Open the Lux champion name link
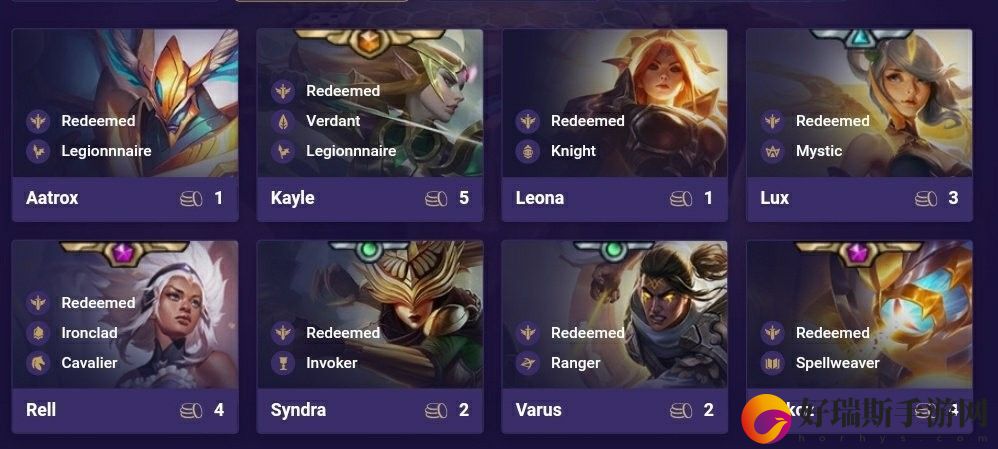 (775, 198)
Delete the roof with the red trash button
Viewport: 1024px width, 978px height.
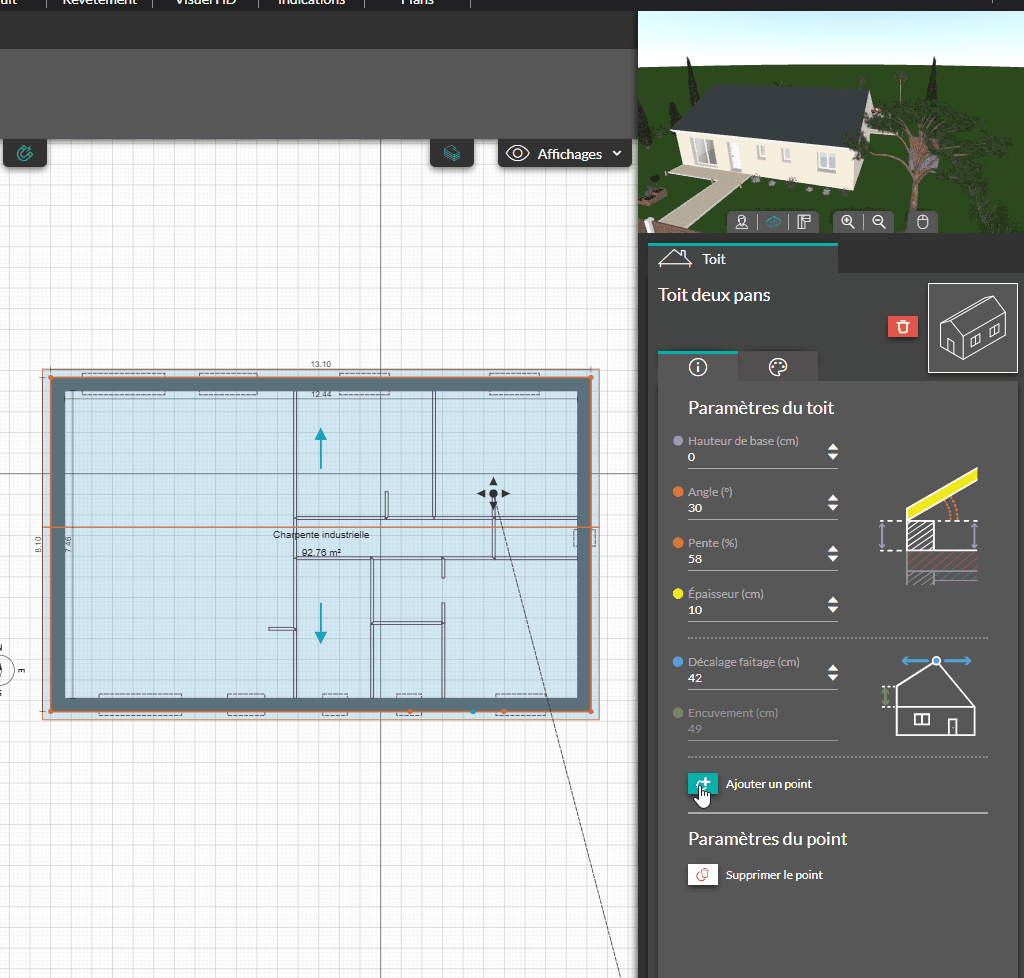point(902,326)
• • • •
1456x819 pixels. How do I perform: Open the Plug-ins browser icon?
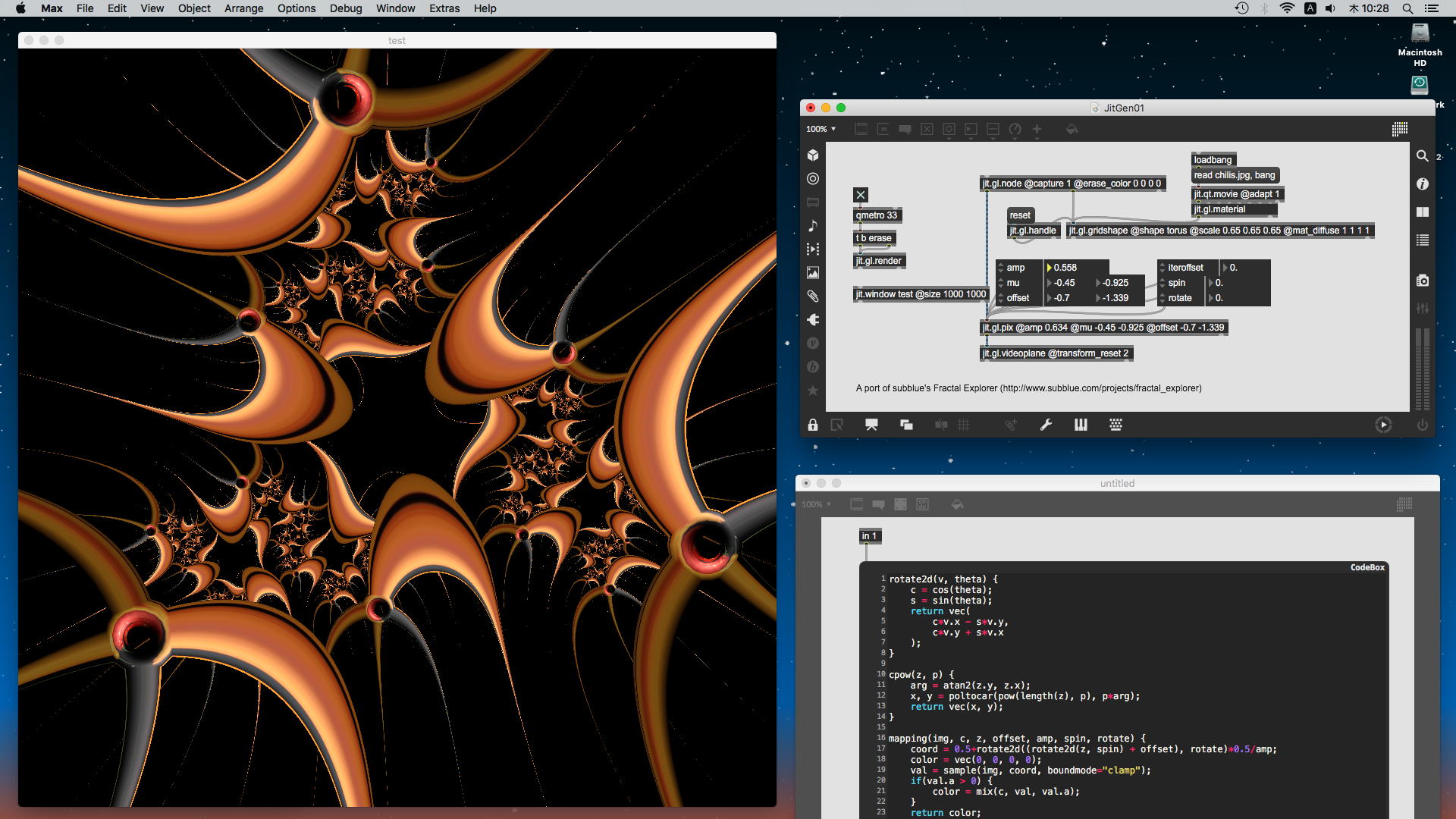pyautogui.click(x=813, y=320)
• • • •
Retype the listing from the line with "Open the Lux champion name link" to the line with "point(902,326)", leaving out the pictures.

Open the Lux champion name link
 (775, 198)
Delete the roof with the red trash button
Viewport: 1024px width, 978px height.
point(902,326)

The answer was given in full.